NETFLIX LAUNCHES L.A. COMEDY FEST: The mega-streamer Netflix is set to kick off the Netflix Is a Joke Fest in L.A. Held from April 27 to May 3, Dave Chapelle, Amy Schumer and Ali Wong are headlining. Ken Jeong, Iliza Shlesinger, David Letterman, Jamie Foxx, Jane Fonda, Lily Tomlin, Kevin Hart and Martin Lawrence will also perform at 20 venues in the city.
THE INVISIBLE MAN COMES CLEAN: The Invisible Man star Oliver Jackson-Cohen talked to The Hollywood Reporter about the particulars of shooting the film’s titular character, mostly offscreen. Elisabeth Moss costars in the horror reboot. He said: “It’s quite funny because you rarely see Adrian, but Lizzie Elisabeth Moss and I definitely felt it was important that I be there. I was there on set an awful lot, and I just think it helped her. She’s a phenomenal actor, but we just sort of felt that if we’re gonna do this, let’s do this properly. So, I was there — sometimes in a green suit — which is the most embarrassing thing you can ever wear. I definitely wanted to aid in making the terror that Cecilia experiences as real as possible.” He can soon be seen in The Haunting of Bly Manor, the much anticipated follow-up to Mike Flanagan‘s hit Netflix anthology series, The Haunting of Hill House.
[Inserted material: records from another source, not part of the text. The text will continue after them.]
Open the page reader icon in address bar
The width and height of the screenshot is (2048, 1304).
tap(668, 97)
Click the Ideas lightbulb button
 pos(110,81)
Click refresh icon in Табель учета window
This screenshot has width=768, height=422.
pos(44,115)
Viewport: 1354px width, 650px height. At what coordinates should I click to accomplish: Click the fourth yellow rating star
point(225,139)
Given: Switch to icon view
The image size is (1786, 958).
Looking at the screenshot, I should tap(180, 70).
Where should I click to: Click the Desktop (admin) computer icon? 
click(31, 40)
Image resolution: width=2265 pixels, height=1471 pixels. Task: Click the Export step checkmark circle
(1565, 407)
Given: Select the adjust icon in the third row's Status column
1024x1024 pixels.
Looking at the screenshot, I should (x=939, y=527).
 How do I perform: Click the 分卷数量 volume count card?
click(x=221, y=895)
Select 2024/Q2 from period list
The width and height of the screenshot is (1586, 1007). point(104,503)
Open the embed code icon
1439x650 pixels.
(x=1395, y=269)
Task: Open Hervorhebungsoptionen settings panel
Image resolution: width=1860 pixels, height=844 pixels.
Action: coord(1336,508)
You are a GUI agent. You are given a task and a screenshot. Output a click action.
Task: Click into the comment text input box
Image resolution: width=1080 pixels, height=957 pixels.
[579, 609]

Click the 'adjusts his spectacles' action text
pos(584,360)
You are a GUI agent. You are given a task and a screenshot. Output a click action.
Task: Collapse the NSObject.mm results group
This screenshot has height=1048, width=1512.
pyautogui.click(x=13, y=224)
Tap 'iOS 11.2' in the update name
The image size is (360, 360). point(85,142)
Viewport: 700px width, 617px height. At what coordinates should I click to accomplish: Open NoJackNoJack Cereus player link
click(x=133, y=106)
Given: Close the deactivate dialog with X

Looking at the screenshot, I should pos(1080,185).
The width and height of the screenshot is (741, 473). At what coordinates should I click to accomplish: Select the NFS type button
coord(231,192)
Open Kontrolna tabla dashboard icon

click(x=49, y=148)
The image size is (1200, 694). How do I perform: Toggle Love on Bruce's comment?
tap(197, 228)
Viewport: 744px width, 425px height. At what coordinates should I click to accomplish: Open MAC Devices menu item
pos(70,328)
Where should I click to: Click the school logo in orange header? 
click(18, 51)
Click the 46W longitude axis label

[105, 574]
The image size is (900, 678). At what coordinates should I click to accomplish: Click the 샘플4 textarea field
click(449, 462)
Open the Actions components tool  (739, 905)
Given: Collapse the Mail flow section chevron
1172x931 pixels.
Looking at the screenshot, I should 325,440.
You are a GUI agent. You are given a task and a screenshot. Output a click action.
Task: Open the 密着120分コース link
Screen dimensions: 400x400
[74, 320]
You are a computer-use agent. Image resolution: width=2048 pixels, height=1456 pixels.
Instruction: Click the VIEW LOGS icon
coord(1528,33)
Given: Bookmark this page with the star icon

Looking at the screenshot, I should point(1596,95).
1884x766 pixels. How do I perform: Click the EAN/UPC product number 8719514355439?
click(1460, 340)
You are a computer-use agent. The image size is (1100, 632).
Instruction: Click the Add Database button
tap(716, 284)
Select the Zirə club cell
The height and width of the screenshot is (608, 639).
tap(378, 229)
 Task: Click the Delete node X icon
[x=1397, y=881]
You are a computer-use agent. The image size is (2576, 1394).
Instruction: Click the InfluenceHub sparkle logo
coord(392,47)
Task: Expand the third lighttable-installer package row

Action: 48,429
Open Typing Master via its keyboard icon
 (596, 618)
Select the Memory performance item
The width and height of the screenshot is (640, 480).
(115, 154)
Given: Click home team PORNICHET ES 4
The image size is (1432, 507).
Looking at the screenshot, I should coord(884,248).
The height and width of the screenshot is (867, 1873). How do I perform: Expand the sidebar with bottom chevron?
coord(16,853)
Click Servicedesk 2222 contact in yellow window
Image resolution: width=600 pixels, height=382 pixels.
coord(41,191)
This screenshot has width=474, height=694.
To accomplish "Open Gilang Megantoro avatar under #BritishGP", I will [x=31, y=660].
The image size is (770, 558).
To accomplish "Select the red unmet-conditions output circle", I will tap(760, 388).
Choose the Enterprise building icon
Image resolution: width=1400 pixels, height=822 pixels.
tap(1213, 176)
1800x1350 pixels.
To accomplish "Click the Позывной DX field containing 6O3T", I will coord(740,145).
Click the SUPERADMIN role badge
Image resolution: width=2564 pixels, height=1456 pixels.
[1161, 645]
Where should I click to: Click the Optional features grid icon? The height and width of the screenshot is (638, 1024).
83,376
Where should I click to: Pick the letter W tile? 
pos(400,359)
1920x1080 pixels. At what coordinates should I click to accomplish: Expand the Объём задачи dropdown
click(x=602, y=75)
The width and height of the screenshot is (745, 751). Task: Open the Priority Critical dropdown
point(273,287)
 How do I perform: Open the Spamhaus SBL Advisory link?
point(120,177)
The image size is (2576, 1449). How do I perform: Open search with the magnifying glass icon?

WILL SMITH, JJ WATT, OTHERS INVEST IN SOCIAL MEDIA: Public.com, an early-stage company has brought on Hollywood heavyweights to invest in its social-investing app. Will Smith, JJ Watt and Girlboss founder Sophia Amoruso helped lead the $15 million Series B round. The social-investing app allows members to buy shares in publicly traded companies for as little as $5 and doesn’t charge com,issions. “People see investing in the stock market as a daunting process,” said Public.com co-CEO Jannick Malling. The app’s “social layer enables the first phase of an investing journey — you don’t need to invest $10,000 upfront.”
NBC PLANS CRIME-DRAMA MOTHS: NBCUniversal International Studios and its in-house streamer Peacock are teaming up with Marchella producer Buccaneer Media and Danish writer Ingeborg Topsoe on the crime drama series Moths. The story will follow a young woman in California who finds out her sister died of apparent suicide in Tokyo, and sets out to find the truth. This will be NBCUniversal’s first drama to shoot in Japan.